====== Supplied passage

How the Second Circuit, FISC, and the Telecoms Might Respond to McConnell’s USA F-ReDux Gambit

Update: Jennifer Granick (who unlike me, is a lawyer) says telecoms will be subject to suit if they continue to comply with dragnet orders. 

Any company that breaches confidentiality except as required by law is liable for damages and attorneys’ fees under 47 U.S.C. 206. And there is a private right of action under 47 U.S.C. 207.

Note that there’s no good faith exception in the statute, no immunity for acting pursuant to court order. Rather, the company is liable unless it was required by law to disclose. So Verizon could face a FISC 215 dragnet order on one side and an order from the Southern District of New York enjoining the dragnet on the other. Is Verizon required by law to disclose in those circumstances? If not, the company could be liable. And did I mention the statute provides for attorneys’ fees?

Everything is different now than it was last week. Reauthorization won’t protect the telecoms from civil liability. It won’t enable the dragnet. As of last Thursday, the dragnet is dead, unless a phone company decides to put its shareholders’ money on the line to maintain its relationships with the intelligence community.

Last night, Mitch McConnell introduced a bill for a 2-month straight reauthorization of the expiring PATRIOT provisions as well as USA F-ReDux under a rule that bypasses Committee structure, meaning he will be able to bring that long-term straight reauthorization, that short term one, or USA F-ReDux to the floor next week.

============
====== Information shown

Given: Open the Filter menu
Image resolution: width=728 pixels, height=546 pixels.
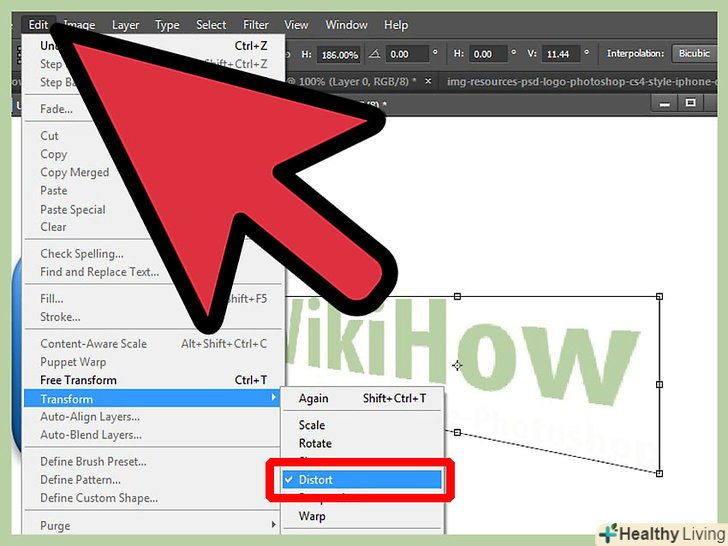Looking at the screenshot, I should coord(256,25).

============

Write the next part of the post on McConnell's reauthorization gambit, picking up after its final sentence. The material has nothing to do with the post on McConnell's reauthorization gambit.

▶ Result for this task
Given that a short term reauthorization would present a scenario not envisioned in Gerard Lynch’s opinion ruling the Section 215 dragnet unlawful, it has elicited a lot of discussion about how the Second Circuit, FISC, and the telecoms might respond in case of a short term reauthorization. But these discussions are almost entirely divorced from some evidence at hand. So I’m going to lay out what we know about both past telecom and FISA Court behavior.

Because of the details I lay out below, I predict that so long as Congress looks like it is moving towards an alternative, both the telecoms and the FISC will continue the phone dragnet in the short term, and the Second Circuit won’t weigh in either.

The phone dragnet will continue for another six months even under USA F-ReDux

As I pointed out here, even if USA F-ReDux passed tomorrow, the phone dragnet would continue for another 6 months. That’s because the bill gives the government 180 days — two dragnet periods — to set up the new system.

(a) IN GENERAL.—The amendments made by sections 101 through 103 shall take effect on the date that is 180 days after the date of the enactment of this Act.

(b) RULE OF CONSTRUCTION.—Nothing in this Act shall be construed to alter or eliminate the authority of the Government to obtain an order under title V of the Foreign Intelligence Surveillance Act of 1978 (50 U.S.C. 24 1861 et seq.) as in effect prior to the effective date described in subsection (a) during the period ending on such effective date.

The Second Circuit took note of USA F-ReDux specifically in its order, so it would be hard to argue that it doesn’t agree Congress has the authority to provide time to put an alternative in place. Which probably means (even though I oppose Mitch’s short-term reauth in most scenarios) that the Second Circuit isn’t going to balk — short of the ACLU making a big stink — at a short term reauth for the purported purpose of better crafting a bill that reflects the intent of Congress. (Though the Second Circuit likely won’t look all that kindly on Mitch’s secret hearing the other day, which violates the standards of debate the Second Circuit laid out.)

Heck, the Second Circuit waited 8 months — and one failed reform effort — to lay out its concerns about the phone dragnet’s legality that were, in large part, fully formed opinions at least September’s hearing. The Second Circuit wants Congress to deal with this and they’re probably okay with Congress taking a few more months to do so.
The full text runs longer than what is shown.